Di tengah isu global terkait teknologi kuantum dan pengembangan enkripsi baru, pemerintah AS juga memberikan peringatan mengenai ancaman siber yang sedang berkembang. Seperti dilansir Forbes, “FBI Mengeluarkan Peringatan Mendesak Terkait Serangan Ransomware - Lakukan Tiga Hal Ini Sekarang” (31/08/2024).

 Federal Bureau of Investigation (FBI) mengingatkan bahwa kelompok ransomware baru telah melancarkan ratusan serangan siber sejak Februari 2024.

FBI dan CISA mengonfirmasi bahwa banyak organisasi telah menjadi target dari ransomware-as-a-service yang dikenal sebagai RansomHub.

FBI menjelaskan bahwa RansomHub menggunakan metode pemerasan ganda dengan menargetkan setidaknya 210 organisasi, termasuk sektor teknologi informasi, layanan pemerintah, kesehatan, keuangan, transportasi, serta layanan darurat.

Dalam keterangan tersebut, FBI merekomendasikan beberapa langkah mitigasi untuk menghadapi ancaman ransomware, seperti melakukan pembaruan sistem secara berkala, memastikan operasi sistem, perangkat lunak, dan firmware terkini, serta mengimplementasikan otentikasi multifaktor yang tidak rentan terhadap phishing dan tidak berbasis SMS, serta melaksanakan pelatihan bagi pengguna untuk mengenali dan melaporkan upaya phishing.

Semua negara, termasuk Indonesia, memerlukan regulasi serta lembaga yang kuat dalam bidang Keamanan dan Resiliensi Siber sebagai landasan kewenangan tersebut. Dalam konteks ini, CISA yang didirikan pada tahun 2018 di AS berfungsi sebagai koordinator respon atas insiden siber dan bekerja sama dengan berbagai pemangku kepentingan untuk meningkatkan keamanan dan ketahanan siber secara keseluruhan. 

Bagi Indonesia, keberadaan Undang-Undang tentang Keamanan dan Resiliensi Siber sangat krusial untuk melindungi infrastruktur kritis serta data sensitif dari ancaman siber. UU ini juga perlu menetapkan standar keamanan yang harus dipatuhi oleh organisasi pemerintah dan korporasi, sambil mendorong penerapan praktik keamanan yang baik.

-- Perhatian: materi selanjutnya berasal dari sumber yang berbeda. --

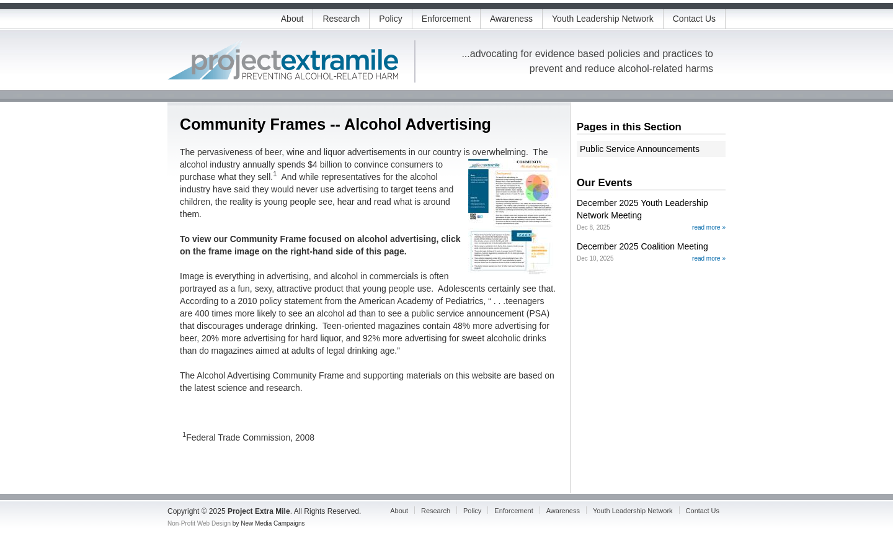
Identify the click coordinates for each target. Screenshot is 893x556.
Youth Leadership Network (603, 19)
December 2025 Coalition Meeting (642, 246)
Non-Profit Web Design (199, 523)
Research (341, 19)
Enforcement (446, 19)
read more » (709, 227)
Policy (390, 19)
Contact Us (694, 19)
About (292, 19)
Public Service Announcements (640, 149)
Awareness (511, 19)
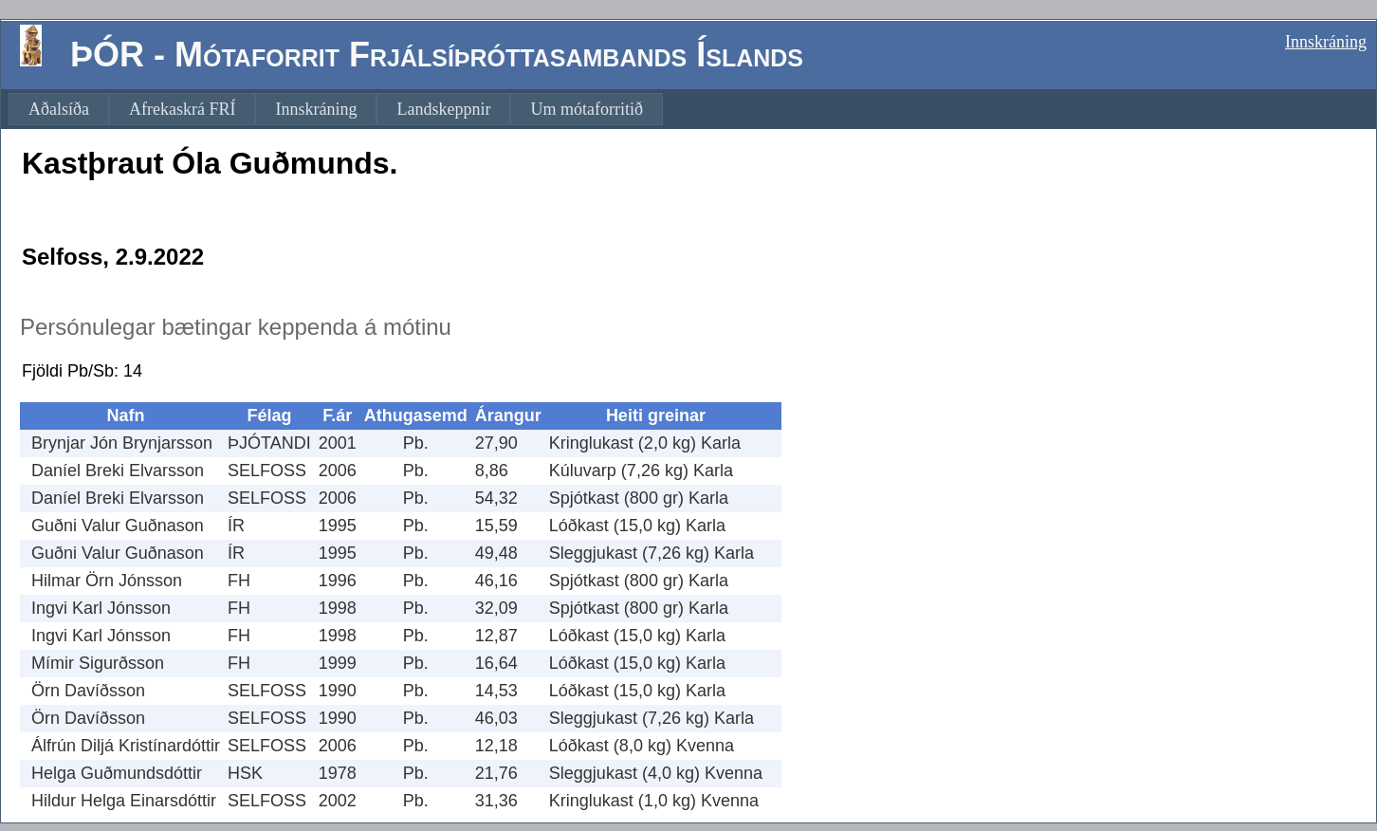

Dari saat adanya UU ini dan penguatan institusi seperti Badan Siber dan Sandi Negara (BSSN), organisasi dapat lebih cepat mengidentifikasi dan mengatasi kerentanan, memperkuat pertahanan siber, dan meminimalkan dampak serangan. UU ini harus mendukung kolaborasi antar sektor publik, swasta, akademisi, dan praktisi, guna memperkuat operasi serta solusi mitigasi dalam menghadapi ancaman siber internasional maupun domestik.